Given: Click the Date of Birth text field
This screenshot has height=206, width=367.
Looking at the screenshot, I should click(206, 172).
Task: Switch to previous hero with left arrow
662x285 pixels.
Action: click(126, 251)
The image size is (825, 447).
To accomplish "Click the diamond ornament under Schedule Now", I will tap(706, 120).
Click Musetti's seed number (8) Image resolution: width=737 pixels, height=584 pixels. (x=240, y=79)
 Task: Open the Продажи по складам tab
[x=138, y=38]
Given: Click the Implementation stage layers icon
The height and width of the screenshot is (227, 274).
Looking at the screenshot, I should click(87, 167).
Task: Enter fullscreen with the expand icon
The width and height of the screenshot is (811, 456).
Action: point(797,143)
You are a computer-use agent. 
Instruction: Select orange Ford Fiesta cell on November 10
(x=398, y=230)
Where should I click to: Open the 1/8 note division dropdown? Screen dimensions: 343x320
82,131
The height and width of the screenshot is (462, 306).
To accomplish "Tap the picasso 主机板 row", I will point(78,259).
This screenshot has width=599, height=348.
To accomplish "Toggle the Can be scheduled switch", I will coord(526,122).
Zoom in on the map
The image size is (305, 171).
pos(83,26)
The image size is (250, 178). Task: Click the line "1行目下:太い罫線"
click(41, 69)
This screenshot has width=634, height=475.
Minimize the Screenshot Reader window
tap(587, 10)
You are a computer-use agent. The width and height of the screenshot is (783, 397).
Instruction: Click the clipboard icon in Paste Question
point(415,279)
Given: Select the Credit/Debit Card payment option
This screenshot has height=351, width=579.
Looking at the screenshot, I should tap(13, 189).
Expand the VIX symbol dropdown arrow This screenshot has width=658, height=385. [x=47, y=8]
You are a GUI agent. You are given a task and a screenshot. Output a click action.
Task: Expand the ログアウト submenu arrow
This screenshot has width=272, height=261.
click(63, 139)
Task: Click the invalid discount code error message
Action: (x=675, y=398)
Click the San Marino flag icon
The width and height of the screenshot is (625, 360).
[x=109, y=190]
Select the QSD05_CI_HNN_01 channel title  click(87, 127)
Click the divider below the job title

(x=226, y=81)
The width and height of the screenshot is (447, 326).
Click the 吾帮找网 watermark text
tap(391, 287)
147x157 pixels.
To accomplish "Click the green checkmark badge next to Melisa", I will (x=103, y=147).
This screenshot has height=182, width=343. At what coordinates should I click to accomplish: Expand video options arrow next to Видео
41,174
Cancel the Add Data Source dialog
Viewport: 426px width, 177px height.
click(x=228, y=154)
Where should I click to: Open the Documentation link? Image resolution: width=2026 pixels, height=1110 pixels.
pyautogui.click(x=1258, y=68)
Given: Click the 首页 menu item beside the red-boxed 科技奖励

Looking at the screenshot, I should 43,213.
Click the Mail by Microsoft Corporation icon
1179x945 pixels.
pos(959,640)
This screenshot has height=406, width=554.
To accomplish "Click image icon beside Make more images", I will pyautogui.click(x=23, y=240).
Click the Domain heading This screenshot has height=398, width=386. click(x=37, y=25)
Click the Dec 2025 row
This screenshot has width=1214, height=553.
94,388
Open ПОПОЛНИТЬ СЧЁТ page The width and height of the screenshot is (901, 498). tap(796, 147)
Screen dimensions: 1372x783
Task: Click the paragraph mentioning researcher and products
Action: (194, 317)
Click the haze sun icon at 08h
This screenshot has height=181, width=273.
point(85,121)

**Assignment**
Lines holding "with" in the data above: copy each of them.

**Solution to this problem**
Task: Switch to previous hero with left arrow
Task: Enter fullscreen with the expand icon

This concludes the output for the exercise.